Machbarkeit von Probenpools für die molekulare SARS-CoV-2-Diagnostik

veröffentlicht am: 29.10.2021

Aufgrund der anhaltenden Corona-Pandemie ist die Nachfrage nach molekularen SARS-CoV-2-Tests massiv angestiegen. Aufgrund von Engpässen von SARS-COV-2-RT-PCR-Tests in der frühen Phase der Pandemie waren viele Veterinärlabors, wie das AGES-Institut für Tierseuchenbekämpfung, an RT-PCR-Tests von Humanproben beteiligt. Es wurden Möglichkeiten zur Erhöhung des Probendurchsatzes bei gleichzeitiger Einsparung von wertvollen Verbrauchsmaterialien verfolgt. Im Jahr 2020 wurde eine Studie veröffentlicht, die die wirtschaftlichen Vorteile von Probenpools aufzeigt. Ein potenzieller Nachteil des Pooling ist, dass infizierte Personen mit sehr niedrigen Viruslasten aufgrund der Verdünnung des Analyten übersehen werden könnten. Außerdem birgt der Pooling-Prozess selbst das Risiko einer Verwechslung der Proben.

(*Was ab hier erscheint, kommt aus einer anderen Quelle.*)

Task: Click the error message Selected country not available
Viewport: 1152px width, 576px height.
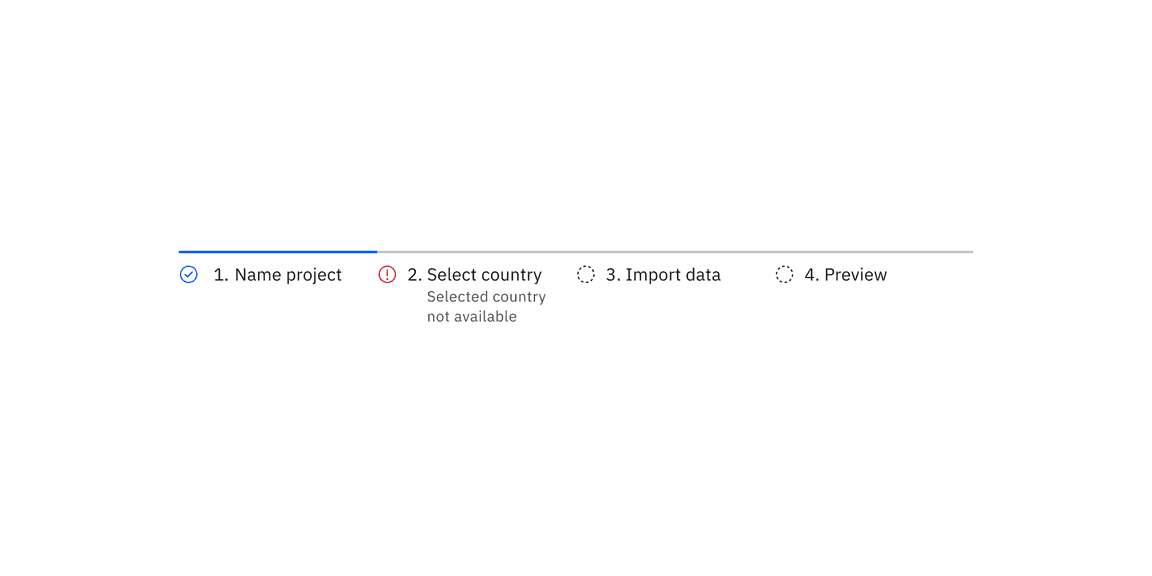Action: 486,306
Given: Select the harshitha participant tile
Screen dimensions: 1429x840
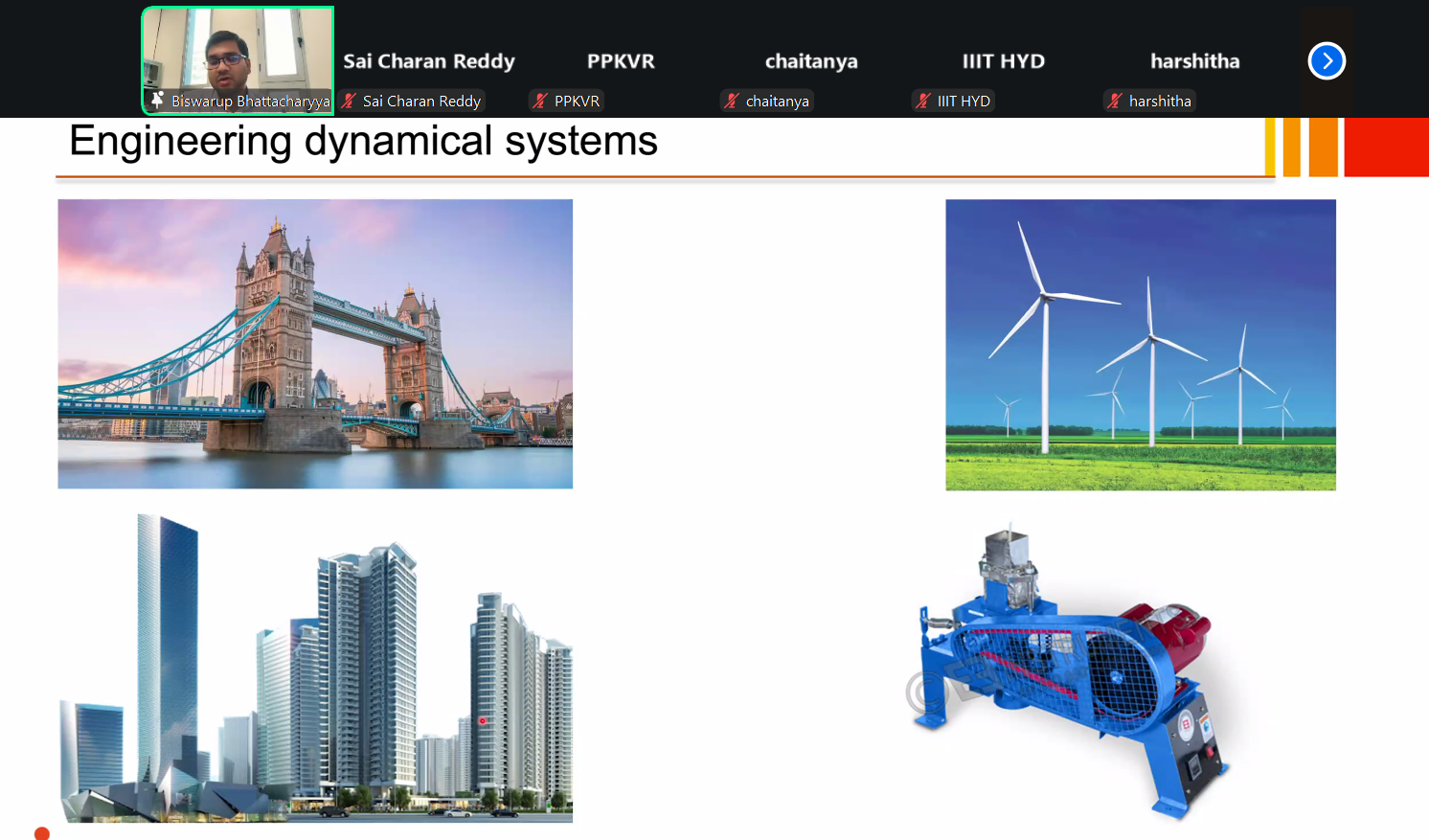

Dennoch wurde das Pooling schon früh für das retrospektive Screening einer großen Zahl von Personen in den USA eingesetzt. Seitdem hat sich eine Reihe von Veröffentlichungen mit der Pooling-Problematik befasst, von denen einige nur ausgewählte Pool-Größen getestet haben (z. B. Pools von fünf oder zehn Proben), während andere ein breiteres Spektrum möglicher Pool-Größen getestet haben. Letzteres ist besonders wichtig, da die optimale Poolgröße von der Empfindlichkeit des Tests und der angenommenen Virusprävalenz in der beprobten Population abhängt. Hier stellen wir experimentelle Daten vor, die den Einfluss der Poolgröße auf die Erkennung von Proben mit stark variierenden Viruslasten belegen, und zeigen, dass der Pooling-Ansatz leicht im Labor realisiert werden kann, wie ein teilweise blindes Pooling-Experiment beweist.